The primary objective of the research project is to examine how labor migration affects various aspects of the welfare state.

 

Secondary objectives:

Conducting our own web-based surveys in collaboration with Norstat and the Norwegian Citizen Panel (UiB) to investigate how intra-EU immigration affects attitudes towards the welfare state in Norway.

Using existing, transnational datasets to examine welfare chauvinism and the extent to which different types of immigration (e.g. intra-EU immigration/asylum immigration) can cause welfare chauvinism/reduced support for welfare programs.

Employing survey experiments to gain a better understanding of the political support for different welfare state retrenchment strategies (stricter eligibility requirements/ reduced level of benefits/ reduced maximum duration of benefits)

Conducting a wide-ranging economic experiment on people's attitudes towards what we call "false positives" and "false negatives" in distributive choices.  A false positive is to provide social security to one who does not "deserve" it, while a false negative is not to provide social security to one who does "deserve" it.

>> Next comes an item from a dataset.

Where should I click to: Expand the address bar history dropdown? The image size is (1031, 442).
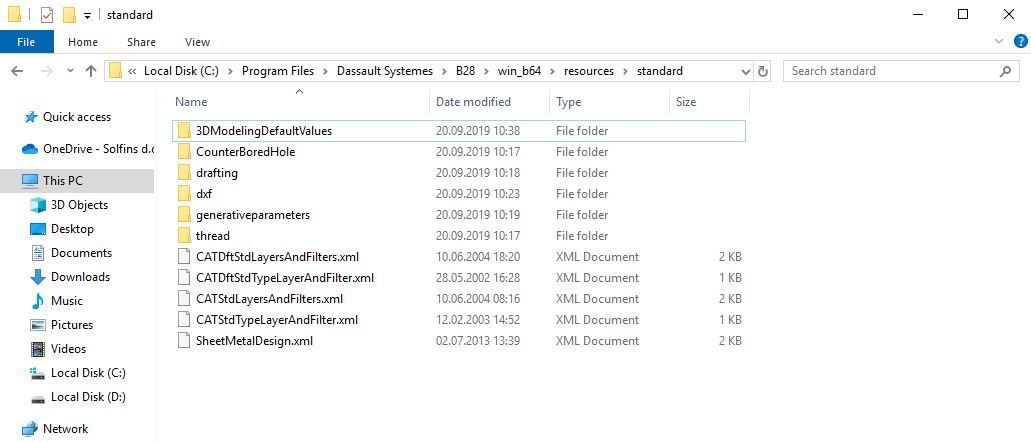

We aim to conduct in-depth interview with at least 70 Polish labor immigrants in Norway, focusing on their experiences in two arenas: work place and social life. A particular focus will be to gain a better understanding of their experiences with tax evasion and why some of them work undeclared.

 

 

Project summary

 

The 2004 enlargement of the European Union, with the ensuing movements of ‘Accession 8’ migrants, has and will continue to have a profound impact on migration patterns in Norway. Both the demographic and geographic characteristics of immigrants are shifting, and much of the media attention directed towards the traditional “asylum seekers” now turns towards the new East European migrants. The aim of the research project “Labor migration and the moral sustainability of the Norwegian welfare state” is to examine the effect of this new immigration on the welfare state. Labor immigration is, in contrast to other kinds of migration, very often a more temporal phenomenon, affected by the situation in the mother country and the country in demand of labor. Taking this temporality into account we critically examine the effects that labor migration has on social preferences. Furthermore, we study polish labor immigrants working in Norway, examining, amongst other, how integrated they are in the Norwegian society and also aspects related to their labor life, such as why some of them engage in tax evasion.